# Short problem
Copy out the data below word for word, everything from the line containing "Click the 返回 button" down to the line containing "I will point(134,17).", both of those lines included.

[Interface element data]
* * * *

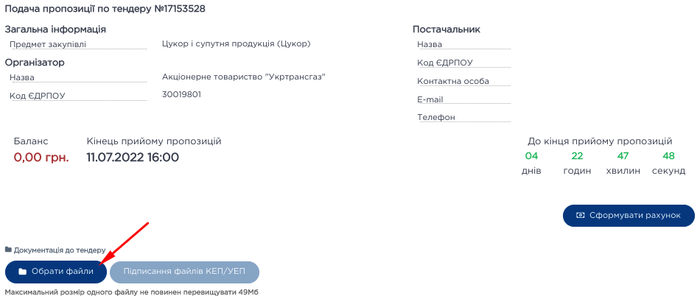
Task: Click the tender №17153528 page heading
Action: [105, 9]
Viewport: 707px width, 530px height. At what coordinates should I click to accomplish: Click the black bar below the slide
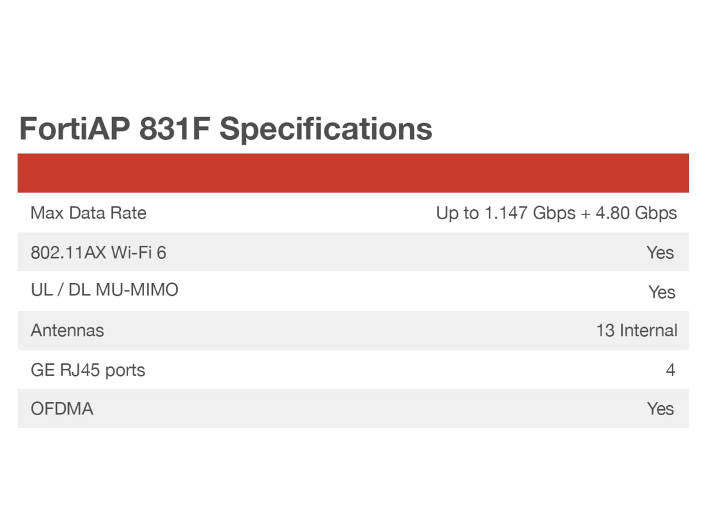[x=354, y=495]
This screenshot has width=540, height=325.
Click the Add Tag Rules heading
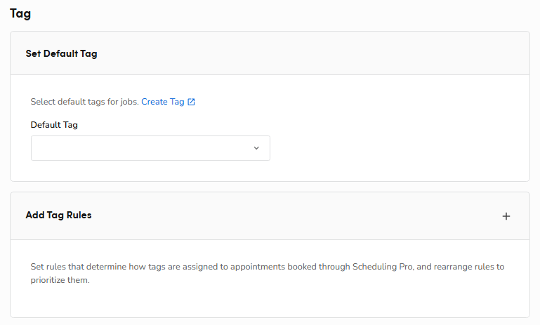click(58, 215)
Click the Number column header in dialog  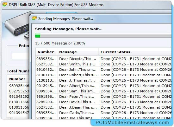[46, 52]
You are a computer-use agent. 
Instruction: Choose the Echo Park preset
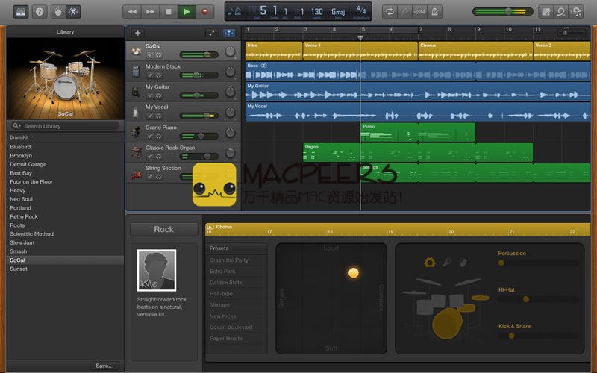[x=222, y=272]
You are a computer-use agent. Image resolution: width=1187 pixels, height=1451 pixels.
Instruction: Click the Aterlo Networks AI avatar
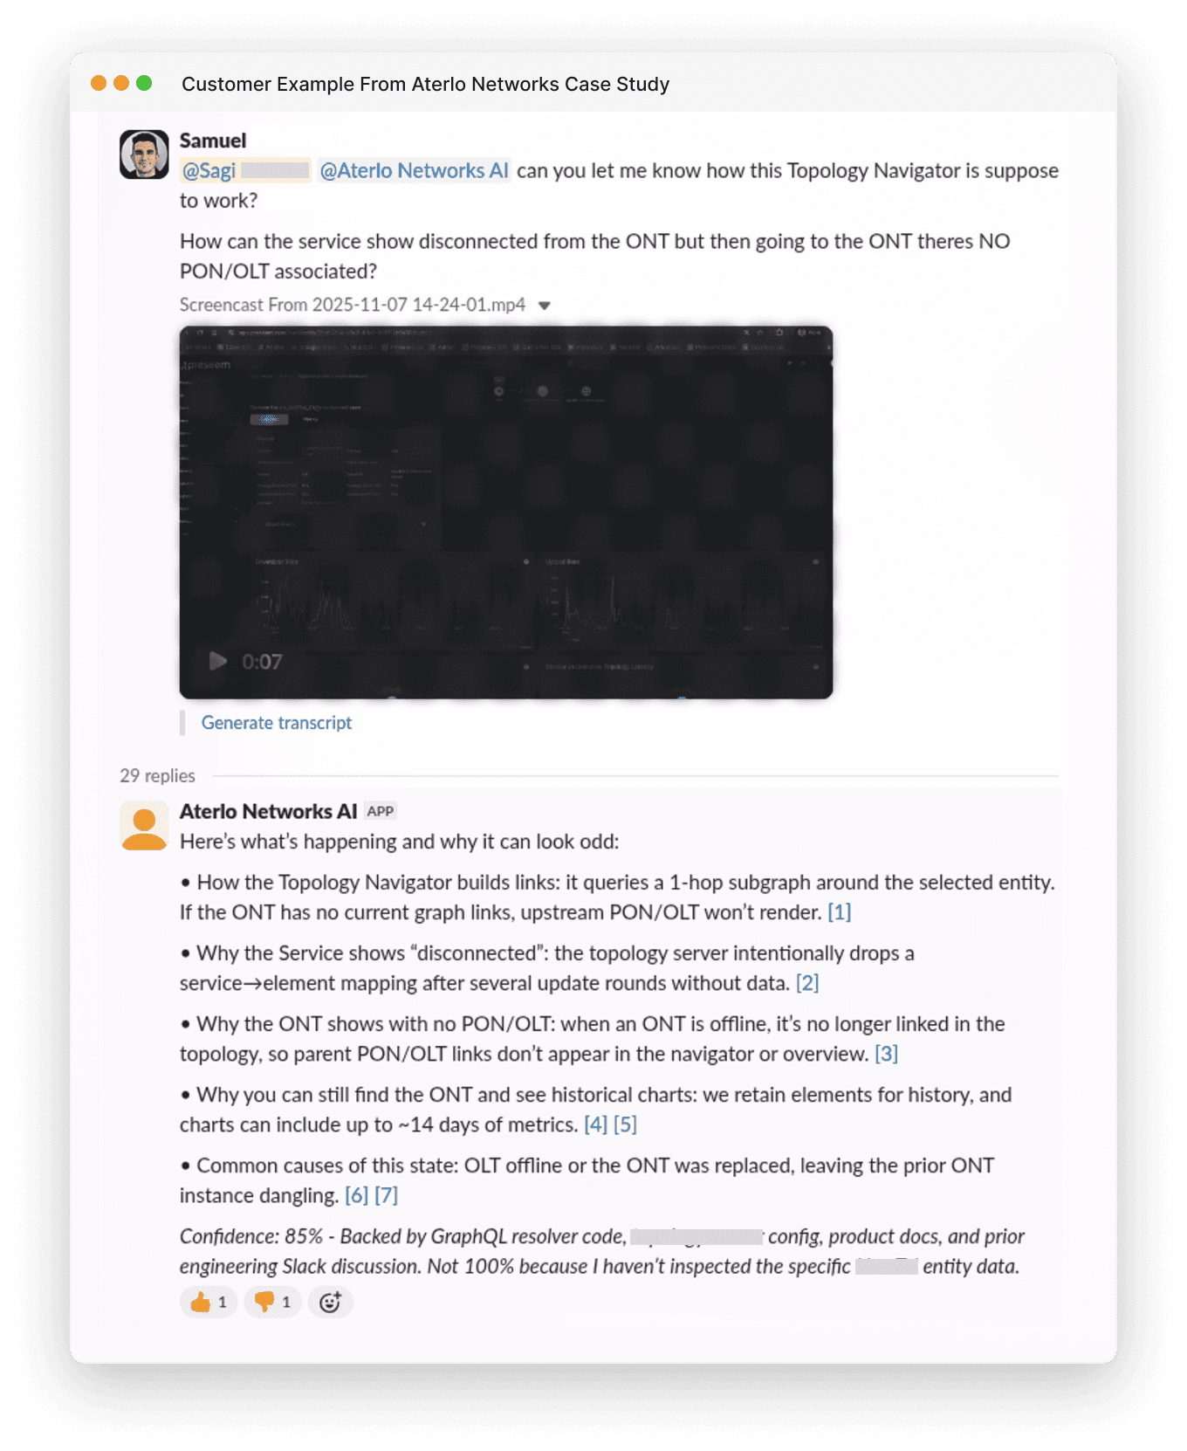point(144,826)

* * * *

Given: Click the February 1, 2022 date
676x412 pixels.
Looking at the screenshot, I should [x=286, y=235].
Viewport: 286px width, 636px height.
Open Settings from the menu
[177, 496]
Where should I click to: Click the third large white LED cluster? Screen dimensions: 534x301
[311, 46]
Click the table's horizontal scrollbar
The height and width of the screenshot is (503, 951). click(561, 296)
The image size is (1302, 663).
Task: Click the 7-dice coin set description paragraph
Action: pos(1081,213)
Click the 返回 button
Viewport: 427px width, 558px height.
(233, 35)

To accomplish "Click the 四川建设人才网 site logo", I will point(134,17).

* * * *

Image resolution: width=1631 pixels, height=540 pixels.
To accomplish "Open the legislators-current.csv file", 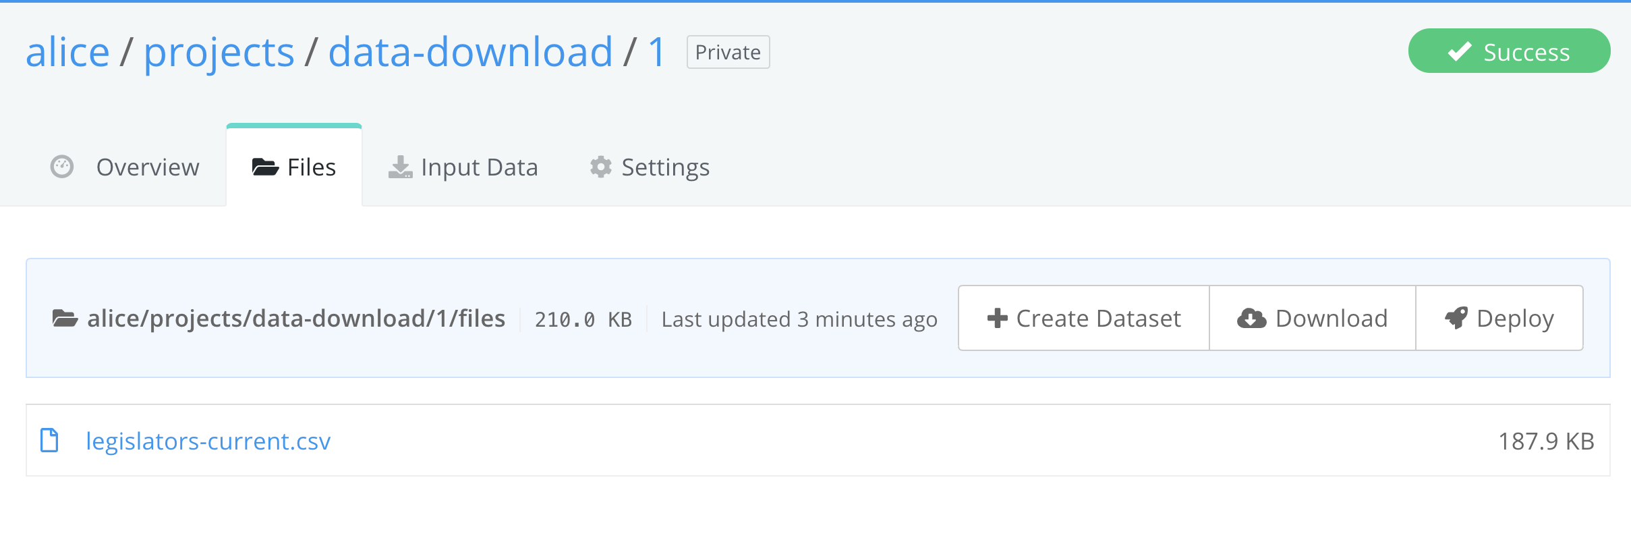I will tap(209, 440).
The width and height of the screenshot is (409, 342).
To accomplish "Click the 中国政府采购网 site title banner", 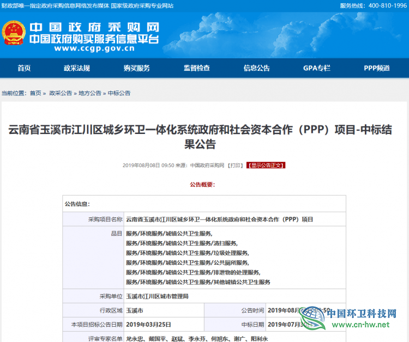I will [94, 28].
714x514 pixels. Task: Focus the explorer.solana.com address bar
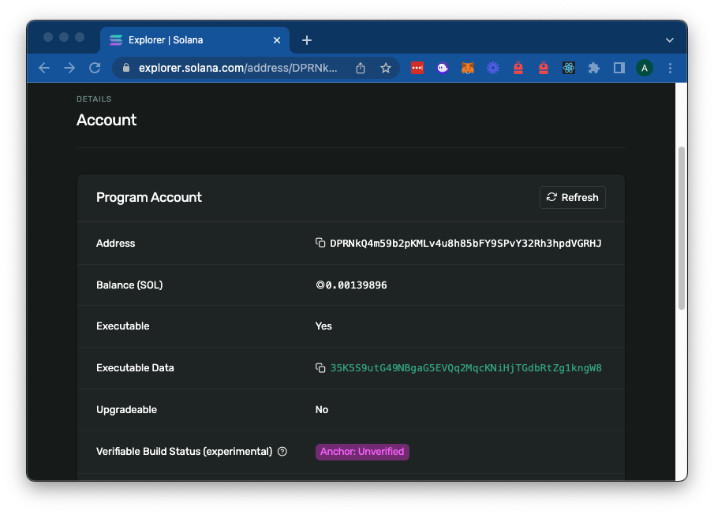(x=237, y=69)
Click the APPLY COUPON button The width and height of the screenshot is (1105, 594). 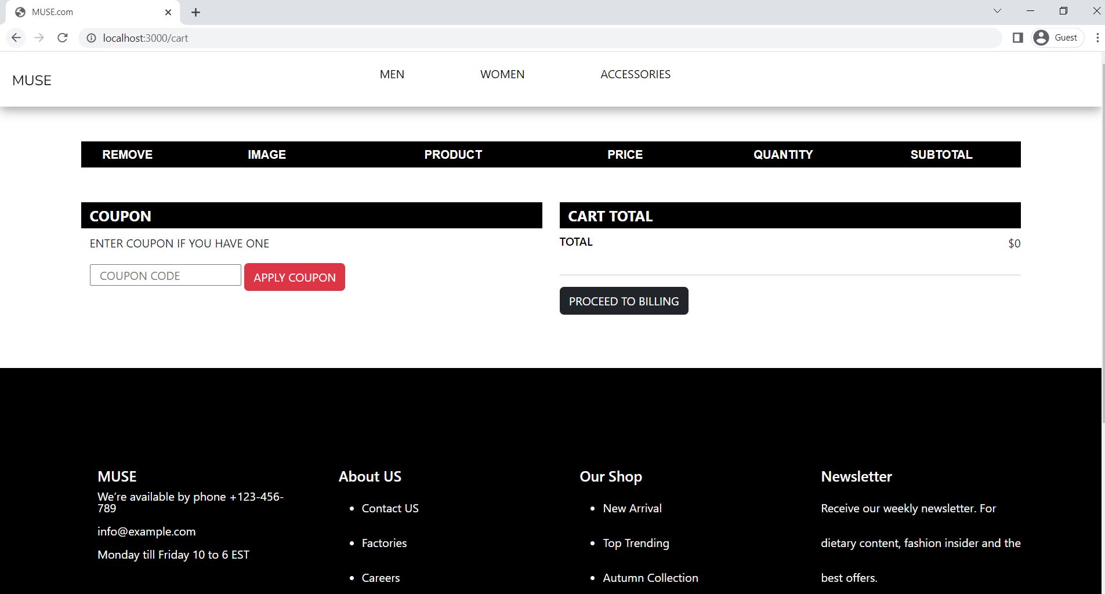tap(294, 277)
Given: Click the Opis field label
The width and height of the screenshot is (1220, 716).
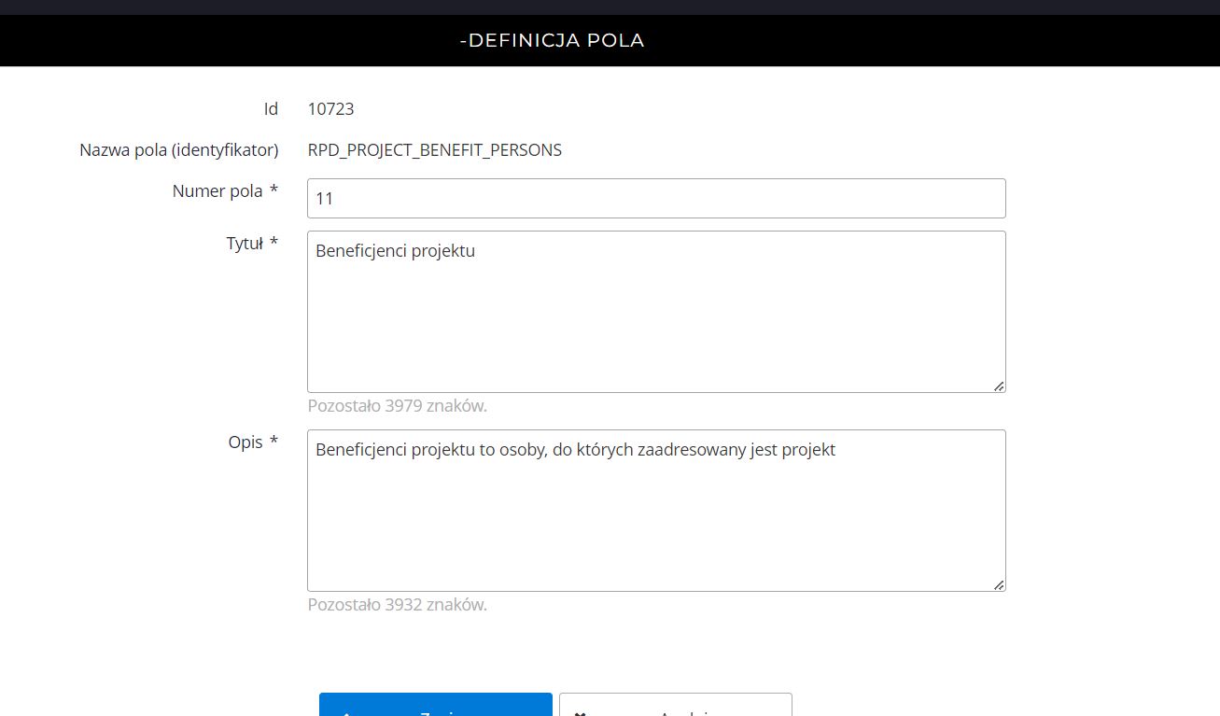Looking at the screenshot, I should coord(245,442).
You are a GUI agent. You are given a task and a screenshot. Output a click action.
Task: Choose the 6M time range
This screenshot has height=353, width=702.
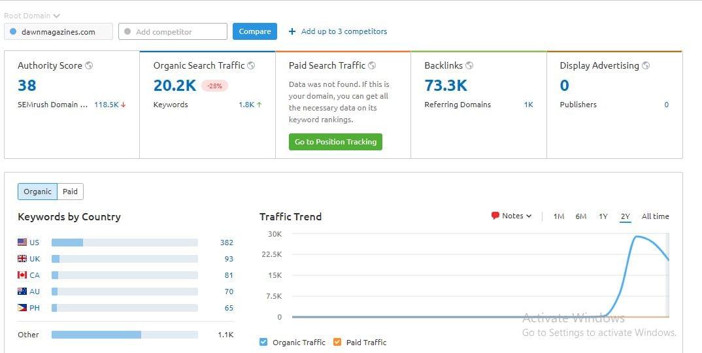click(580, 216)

* * * *

# Result of this exercise
Click the 返回 button
Viewport: 427px width, 558px height.
(233, 35)

To accomplish "Click the 四川建设人才网 site logo", I will point(134,17).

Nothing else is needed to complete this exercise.